Implementation of AI-models for Predictive Maintenance
Codellent
Category
Overview

AI-models developed
Re-training with MLOps implemented
Second response time
Challenge
Ship maintenance is a constant balancing act. Surfaces must be serviced to avoid wear, inefficiency, and failures, but at the same time it is both costly and disruptive to take a vessel out of operation too early. Beyond the direct costs, poorly timed maintenance can lead to significant lost revenue.
The challenge is amplified in the maritime environment, where conditions such as weather, load, and sailing patterns vary continuously. The actual condition of ships’ surfaces is therefore difficult to assess and often partially hidden. This made it challenging to plan maintenance based on actual condition rather than fixed intervals or assumptions.
Solution
For Hempel, the objective was to use data and AI to shift maintenance from a reactive cost to a more predictable and value-creating discipline. In collaboration with Hempel, Codellent designed, developed, and implemented a data and AI platform in Azure to support this transition.

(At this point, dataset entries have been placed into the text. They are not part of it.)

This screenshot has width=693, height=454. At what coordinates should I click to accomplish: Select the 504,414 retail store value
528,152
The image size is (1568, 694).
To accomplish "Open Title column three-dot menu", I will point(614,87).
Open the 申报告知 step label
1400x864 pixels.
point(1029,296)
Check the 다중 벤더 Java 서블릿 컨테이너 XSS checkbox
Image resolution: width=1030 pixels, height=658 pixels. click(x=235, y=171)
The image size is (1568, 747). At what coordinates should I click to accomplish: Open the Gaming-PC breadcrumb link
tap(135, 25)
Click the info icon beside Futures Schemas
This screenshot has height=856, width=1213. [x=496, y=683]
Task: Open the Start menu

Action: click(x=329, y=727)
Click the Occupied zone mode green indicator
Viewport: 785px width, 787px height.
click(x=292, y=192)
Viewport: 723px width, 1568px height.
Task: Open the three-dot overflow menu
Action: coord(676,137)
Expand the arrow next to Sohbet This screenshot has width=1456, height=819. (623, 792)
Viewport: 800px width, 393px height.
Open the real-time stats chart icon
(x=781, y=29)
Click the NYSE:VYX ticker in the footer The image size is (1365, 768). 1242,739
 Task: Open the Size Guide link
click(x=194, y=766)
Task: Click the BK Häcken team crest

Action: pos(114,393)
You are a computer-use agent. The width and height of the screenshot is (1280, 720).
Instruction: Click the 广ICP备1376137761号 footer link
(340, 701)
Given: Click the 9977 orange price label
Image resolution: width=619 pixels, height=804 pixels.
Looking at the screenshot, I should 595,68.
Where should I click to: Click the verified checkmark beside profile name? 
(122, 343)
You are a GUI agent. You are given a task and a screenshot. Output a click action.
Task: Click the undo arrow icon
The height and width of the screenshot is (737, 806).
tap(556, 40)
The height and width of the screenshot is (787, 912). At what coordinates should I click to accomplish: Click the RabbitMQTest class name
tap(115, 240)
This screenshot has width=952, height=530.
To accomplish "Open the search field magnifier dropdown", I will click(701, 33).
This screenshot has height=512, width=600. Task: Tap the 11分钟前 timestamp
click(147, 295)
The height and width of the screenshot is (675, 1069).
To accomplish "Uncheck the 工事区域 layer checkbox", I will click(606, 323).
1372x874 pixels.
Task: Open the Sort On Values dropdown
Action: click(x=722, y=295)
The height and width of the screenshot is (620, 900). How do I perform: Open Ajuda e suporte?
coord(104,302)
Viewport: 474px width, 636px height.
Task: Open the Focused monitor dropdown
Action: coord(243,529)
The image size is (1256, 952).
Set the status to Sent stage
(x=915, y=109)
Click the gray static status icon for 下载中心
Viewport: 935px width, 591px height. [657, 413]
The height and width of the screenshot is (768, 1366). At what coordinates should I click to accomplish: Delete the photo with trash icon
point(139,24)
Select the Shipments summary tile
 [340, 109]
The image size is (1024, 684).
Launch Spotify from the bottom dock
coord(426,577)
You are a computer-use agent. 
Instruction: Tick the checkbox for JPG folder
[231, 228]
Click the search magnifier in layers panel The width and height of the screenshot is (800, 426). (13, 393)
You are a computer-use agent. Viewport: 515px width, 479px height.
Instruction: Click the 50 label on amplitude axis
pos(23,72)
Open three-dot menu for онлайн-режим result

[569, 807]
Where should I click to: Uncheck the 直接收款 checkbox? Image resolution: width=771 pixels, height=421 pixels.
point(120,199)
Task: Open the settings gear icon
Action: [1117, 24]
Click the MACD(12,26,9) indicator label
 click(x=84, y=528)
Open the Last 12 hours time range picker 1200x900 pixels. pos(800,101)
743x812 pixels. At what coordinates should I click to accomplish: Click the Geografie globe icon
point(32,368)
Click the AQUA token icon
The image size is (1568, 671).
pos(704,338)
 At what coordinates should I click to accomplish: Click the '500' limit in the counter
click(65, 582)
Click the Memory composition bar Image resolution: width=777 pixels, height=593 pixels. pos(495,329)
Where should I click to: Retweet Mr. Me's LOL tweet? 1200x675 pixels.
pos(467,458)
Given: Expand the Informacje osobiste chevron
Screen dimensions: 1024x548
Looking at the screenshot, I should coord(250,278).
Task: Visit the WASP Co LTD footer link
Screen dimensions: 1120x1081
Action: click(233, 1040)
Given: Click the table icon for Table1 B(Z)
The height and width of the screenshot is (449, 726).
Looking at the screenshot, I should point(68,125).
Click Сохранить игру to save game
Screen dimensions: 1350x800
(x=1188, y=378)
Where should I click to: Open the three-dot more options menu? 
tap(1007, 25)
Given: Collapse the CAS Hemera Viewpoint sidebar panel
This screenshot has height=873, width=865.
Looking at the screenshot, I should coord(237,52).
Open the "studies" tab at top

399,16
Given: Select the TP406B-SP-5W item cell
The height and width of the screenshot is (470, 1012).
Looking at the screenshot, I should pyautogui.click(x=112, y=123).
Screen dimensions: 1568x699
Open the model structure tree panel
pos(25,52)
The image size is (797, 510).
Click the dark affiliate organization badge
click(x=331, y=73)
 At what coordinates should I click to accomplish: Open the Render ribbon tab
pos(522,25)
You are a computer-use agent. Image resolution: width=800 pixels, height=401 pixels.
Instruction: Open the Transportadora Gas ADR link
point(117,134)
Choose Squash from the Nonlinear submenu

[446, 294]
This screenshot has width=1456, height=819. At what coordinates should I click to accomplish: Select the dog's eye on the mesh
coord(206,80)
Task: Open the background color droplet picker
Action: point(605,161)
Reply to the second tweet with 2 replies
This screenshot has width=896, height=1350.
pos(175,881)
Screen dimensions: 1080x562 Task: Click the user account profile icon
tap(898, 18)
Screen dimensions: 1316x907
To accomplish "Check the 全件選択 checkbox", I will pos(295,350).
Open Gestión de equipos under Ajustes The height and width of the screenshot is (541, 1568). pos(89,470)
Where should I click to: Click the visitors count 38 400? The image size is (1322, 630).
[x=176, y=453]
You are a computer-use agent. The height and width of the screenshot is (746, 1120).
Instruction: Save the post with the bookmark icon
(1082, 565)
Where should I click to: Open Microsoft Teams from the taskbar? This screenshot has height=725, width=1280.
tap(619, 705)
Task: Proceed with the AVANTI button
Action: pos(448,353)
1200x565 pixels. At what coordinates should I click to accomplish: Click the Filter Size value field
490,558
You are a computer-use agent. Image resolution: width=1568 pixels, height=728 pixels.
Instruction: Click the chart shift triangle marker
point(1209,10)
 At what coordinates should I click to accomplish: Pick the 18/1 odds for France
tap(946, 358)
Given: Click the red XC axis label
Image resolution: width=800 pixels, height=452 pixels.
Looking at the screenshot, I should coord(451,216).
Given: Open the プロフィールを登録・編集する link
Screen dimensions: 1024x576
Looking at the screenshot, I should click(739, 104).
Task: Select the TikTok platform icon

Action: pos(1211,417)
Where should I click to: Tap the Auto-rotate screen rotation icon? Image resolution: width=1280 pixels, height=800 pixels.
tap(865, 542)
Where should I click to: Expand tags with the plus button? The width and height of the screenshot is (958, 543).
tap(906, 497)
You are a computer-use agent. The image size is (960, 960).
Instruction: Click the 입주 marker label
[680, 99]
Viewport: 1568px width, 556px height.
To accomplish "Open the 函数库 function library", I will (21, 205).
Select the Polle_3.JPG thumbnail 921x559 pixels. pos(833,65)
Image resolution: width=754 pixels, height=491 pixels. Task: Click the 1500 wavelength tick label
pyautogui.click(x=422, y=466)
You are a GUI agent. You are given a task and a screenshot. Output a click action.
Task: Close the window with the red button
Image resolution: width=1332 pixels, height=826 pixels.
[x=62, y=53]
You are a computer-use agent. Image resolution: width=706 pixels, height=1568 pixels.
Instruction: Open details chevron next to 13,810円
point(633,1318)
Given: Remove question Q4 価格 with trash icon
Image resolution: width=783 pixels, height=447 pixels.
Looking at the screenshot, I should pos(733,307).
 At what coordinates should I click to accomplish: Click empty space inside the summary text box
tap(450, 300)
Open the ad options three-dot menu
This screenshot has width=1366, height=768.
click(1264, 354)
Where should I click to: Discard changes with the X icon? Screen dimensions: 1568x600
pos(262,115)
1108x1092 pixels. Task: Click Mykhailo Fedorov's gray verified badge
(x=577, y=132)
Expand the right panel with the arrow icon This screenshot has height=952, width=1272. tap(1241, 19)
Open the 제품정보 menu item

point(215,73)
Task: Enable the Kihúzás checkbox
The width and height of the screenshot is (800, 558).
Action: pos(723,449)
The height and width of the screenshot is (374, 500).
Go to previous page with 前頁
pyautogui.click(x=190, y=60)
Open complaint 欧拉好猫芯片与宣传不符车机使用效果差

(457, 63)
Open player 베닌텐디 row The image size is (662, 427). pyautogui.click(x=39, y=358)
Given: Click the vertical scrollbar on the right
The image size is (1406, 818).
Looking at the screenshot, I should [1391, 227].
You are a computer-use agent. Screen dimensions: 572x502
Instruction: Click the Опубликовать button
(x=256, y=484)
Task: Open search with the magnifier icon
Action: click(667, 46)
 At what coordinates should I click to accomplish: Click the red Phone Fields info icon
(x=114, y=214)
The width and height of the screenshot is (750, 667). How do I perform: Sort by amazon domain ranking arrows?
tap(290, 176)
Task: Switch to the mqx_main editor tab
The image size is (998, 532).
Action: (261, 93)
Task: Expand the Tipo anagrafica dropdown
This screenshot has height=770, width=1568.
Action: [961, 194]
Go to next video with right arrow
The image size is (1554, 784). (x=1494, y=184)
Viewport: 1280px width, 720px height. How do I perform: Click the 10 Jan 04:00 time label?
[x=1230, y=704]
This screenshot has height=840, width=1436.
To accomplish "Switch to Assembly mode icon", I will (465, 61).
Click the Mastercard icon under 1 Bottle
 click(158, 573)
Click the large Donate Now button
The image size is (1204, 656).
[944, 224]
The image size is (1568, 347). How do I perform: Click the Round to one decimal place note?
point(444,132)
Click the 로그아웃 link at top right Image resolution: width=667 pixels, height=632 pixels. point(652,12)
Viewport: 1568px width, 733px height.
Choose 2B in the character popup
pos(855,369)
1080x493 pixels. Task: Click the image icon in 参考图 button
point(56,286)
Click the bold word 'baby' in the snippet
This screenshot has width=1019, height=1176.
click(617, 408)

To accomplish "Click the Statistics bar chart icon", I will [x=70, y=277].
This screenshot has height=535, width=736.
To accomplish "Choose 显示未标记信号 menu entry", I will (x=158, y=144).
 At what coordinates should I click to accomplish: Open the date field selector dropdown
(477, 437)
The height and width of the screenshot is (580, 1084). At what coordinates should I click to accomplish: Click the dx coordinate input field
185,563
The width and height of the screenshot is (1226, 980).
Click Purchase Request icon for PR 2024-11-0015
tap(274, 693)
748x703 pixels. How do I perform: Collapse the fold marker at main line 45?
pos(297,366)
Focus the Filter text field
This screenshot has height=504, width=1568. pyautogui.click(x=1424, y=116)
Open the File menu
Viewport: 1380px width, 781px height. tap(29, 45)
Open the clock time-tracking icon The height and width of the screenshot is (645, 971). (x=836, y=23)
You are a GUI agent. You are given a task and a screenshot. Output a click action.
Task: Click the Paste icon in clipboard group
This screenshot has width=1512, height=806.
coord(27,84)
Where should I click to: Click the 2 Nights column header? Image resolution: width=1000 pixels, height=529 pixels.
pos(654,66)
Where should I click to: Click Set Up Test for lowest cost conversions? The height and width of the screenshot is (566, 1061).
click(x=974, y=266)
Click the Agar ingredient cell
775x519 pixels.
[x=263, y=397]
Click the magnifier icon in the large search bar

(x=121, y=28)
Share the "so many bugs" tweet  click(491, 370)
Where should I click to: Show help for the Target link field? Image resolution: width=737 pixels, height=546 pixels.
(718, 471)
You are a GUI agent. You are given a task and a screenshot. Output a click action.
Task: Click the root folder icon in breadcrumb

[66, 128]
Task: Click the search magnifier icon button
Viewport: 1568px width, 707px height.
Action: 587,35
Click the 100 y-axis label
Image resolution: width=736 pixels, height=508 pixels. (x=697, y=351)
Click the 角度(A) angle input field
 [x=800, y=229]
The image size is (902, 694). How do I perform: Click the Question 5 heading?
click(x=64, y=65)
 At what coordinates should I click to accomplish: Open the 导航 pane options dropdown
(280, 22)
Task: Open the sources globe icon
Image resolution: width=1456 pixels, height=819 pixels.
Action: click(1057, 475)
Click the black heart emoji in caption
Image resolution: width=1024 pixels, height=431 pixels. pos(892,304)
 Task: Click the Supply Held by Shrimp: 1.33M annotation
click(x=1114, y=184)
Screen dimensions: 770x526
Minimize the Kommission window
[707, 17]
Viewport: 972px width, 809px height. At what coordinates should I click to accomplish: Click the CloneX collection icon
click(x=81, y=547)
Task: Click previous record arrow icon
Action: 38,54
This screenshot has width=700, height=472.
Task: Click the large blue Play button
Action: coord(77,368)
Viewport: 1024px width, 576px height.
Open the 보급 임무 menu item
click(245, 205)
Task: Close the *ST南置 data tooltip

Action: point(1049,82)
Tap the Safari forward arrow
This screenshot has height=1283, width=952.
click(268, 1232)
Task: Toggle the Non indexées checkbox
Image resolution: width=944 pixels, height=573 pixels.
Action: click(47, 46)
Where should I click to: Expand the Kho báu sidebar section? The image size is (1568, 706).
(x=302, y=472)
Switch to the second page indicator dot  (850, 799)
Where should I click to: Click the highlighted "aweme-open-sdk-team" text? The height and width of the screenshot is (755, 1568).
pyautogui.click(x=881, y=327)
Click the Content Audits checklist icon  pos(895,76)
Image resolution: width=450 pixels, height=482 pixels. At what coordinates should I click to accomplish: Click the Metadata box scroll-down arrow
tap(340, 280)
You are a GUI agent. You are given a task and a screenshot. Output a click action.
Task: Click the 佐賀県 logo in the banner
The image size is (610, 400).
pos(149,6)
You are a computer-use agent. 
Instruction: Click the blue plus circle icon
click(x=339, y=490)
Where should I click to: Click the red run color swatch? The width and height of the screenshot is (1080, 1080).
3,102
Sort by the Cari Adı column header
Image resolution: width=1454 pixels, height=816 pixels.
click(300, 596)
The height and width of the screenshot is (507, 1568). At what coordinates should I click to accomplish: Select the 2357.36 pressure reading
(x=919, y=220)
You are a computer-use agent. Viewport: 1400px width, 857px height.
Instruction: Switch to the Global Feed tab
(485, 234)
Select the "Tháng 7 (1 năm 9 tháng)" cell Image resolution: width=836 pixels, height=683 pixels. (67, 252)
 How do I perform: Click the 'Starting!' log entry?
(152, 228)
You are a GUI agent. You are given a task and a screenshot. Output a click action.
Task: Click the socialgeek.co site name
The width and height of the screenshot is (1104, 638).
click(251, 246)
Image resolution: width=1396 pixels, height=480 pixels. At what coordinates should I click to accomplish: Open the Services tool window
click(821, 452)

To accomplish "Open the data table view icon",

The platform was built with domain-specific data models and automated data flows from relevant data sources, enabling information to be continuously updated and used in analyses. On this basis, Codellent developed AI models based on neural networks to identify patterns and predict maintenance needs. To ensure the models could operate reliably over time, an MLOps setup was established with continuous retraining as well as integrations with relevant applications and business systems.
The Result
The project has established a new foundation for working in a more systematic and data-driven way with maintenance in the maritime sector. Hempel is now able to plan service based on actual conditions rather than fixed intervals, improving both decision quality and resource utilization.
The delivery has also served as a pioneering project, demonstrating how data and AI can be applied to develop more efficient processes, strengthen insights, and support new, more flexible service solutions in practice.